XXXVI


Depuis longtemps, au pays de Damme et dans les environs, avaient été commis plusieurs crimes abominables. Fillettes, jeunes gars, hommes vieux, que l’on savait s’en être allés chargés d’argent vers Bruges, Gand ou quelque autre ville ou village de Flandre, furent trouvés, morts, nus comme des vers et mordus à la nuque par des dents si longues et si aiguës que l’os du cou était cassé à tous.

Les médecins et chirurgiens-barbiers déclarèrent que ces dents étaient celles d’un grand loup. « Des larrons, disaient-ils, étaient venus sans doute, après le loup, et avaient dépouillé les victimes. »

Nonobstant toutes recherches, nul ne put découvrir quels étaient les larrons. Bientôt le loup fut oublié.

Plusieurs notables bourgeois, qui s’étaient mis fièrement en route sans escorte, disparurent sans que l’on sût ce qu’ils étaient devenus, sauf parfois que quelque manant, allant au matin pour labourer la terre, trouvait des traces de loup dans son champ, tandis que son chien, creusant de ses pattes les sillons, mettait au jour un pauvre corps mort et portant les dents de loup marquées sur la nuque ou sous l’oreille, et maintes fois aussi à la jambe et toujours par derrière. Et toujours aussi l’os du cou et de la jambe était brisé.

Le paysan, peureux, allait tout soudain donner avis au bailli qui venait avec le greffier criminel, deux échevins et deux chirurgiens au lieu où gisait le corps de l’occis. L’ayant visité diligemment et soigneusement, ayant parfois, quand le visage n’était point mangé par les vers, reconnu sa qualité, voire son nom et lignage, ils s’étonnaient toutefois que le loup, qui tue par faim, n’eût point enlevé de morceau du mort.

Et ceux de Damme furent bien effrayés, et nul n’osait plus sortir la nuit sans escorte.

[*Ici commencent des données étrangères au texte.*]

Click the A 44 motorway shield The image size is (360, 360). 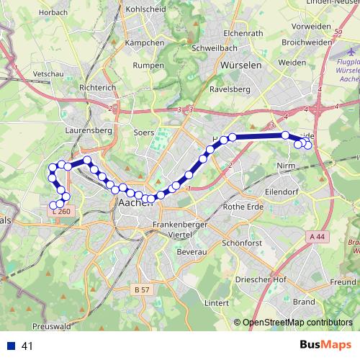point(318,235)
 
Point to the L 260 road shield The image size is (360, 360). point(61,212)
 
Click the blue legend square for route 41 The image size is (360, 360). point(11,346)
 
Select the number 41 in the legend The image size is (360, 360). point(27,346)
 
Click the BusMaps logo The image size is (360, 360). point(325,346)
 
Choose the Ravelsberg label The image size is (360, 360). point(228,90)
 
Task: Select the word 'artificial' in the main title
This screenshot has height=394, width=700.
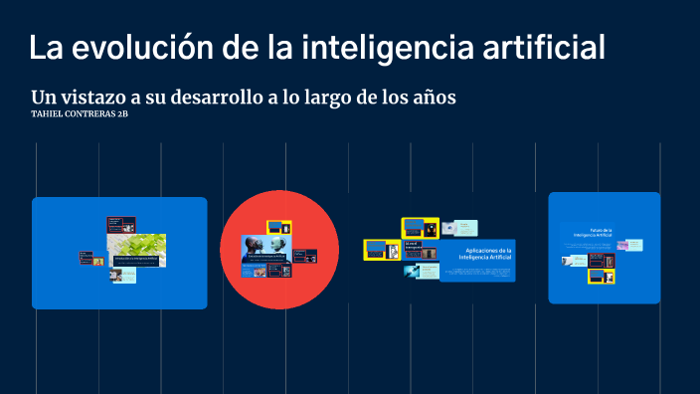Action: pos(538,47)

Or il advint que plusieurs vaillants soudards furent envoyés à la recherche du loup, avec ordre de le chercher, de jour et de nuit, dans les dunes, le long de la mer.

Ils étaient alors près de Heyst, dans les grandes dunes. La nuit était venue. L’un d’eux, confiant en sa force, voulut les quitter pour aller seul à la recherche, armé d’une arquebuse. Les autres le laissèrent faire certains que, vaillant et armé comme il l’était, il tuerait le loup si celui-ci osait se montrer.

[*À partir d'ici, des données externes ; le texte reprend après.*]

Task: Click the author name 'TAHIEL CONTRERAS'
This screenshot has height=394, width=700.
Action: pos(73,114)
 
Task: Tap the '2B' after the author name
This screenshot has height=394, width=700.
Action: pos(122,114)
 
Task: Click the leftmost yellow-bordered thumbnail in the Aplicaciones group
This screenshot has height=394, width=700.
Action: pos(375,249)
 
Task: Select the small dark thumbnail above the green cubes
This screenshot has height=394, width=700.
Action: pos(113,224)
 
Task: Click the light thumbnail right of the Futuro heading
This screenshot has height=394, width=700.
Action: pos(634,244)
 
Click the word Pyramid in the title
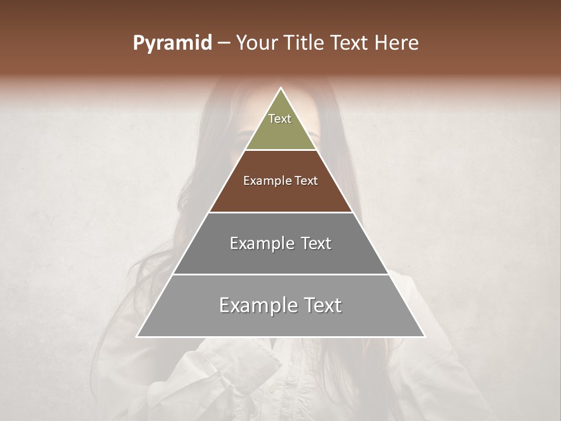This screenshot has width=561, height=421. point(172,43)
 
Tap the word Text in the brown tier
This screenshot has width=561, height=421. point(306,181)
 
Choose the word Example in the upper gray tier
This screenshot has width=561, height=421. point(261,243)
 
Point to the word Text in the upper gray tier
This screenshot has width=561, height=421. point(317,243)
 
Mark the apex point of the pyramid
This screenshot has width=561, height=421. point(280,88)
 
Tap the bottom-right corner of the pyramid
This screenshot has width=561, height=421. point(424,336)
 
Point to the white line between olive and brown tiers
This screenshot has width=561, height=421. point(280,150)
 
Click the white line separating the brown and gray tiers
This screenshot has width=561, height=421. point(280,212)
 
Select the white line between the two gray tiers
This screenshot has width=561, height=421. point(280,274)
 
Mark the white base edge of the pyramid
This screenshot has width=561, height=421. point(280,337)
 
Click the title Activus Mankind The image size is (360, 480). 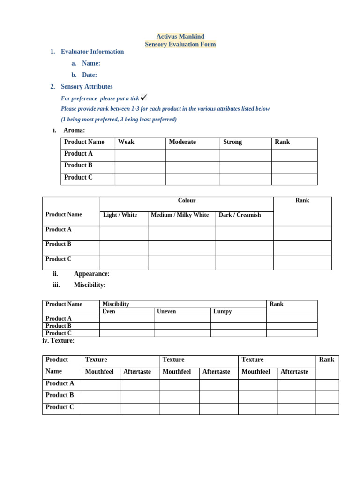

Leur compagnon étant parti, ils allumèrent du feu et jouèrent aux dés en buvant à même à leurs flacons de brandevin.

Et de temps en temps ils criaient :

– Or ça, camarade, reviens ; le loup a peur ; viens boire !

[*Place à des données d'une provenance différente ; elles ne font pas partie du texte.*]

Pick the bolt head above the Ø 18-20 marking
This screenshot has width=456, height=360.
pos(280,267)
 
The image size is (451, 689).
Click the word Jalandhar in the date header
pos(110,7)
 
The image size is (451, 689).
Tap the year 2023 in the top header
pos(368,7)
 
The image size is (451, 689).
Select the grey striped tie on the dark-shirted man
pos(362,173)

Mais il ne répondait point.

Soudain, entendant un grand cri comme d’un homme qui meurt, ils coururent du côté où le cri était parti, disant :

– Tiens bon, nous venons à la rescousse.

Mais ils furent longtemps avant de trouver leur camarade, car les uns disaient que le cri était venu de la vallée, et les autres de la plus haute dune.

Enfin, ayant bien fouillé dune et vallée avec leurs lanternes, ils trouvèrent leur compagnon mordu à la jambe et au bras, par derrière, et le cou brisé comme les autres victimes.

Couché sur le dos, il tenait son épée dans sa main crispée ; son arquebuse gisait sur le sable. À côté de lui étaient trois doigts coupés, qu’ils emportèrent et qui n’étaient point les siens. Son escarcelle avait été enlevée.

Ils prirent sur leurs épaules le cadavre de leur compagnon, sa bonne épée et sa vaillante arquebuse, et, dolents et colères, ils portèrent le corps au bailliage où le bailli le reçut en la compagnie du greffier criminel, de deux échevins et de deux chirurgiens.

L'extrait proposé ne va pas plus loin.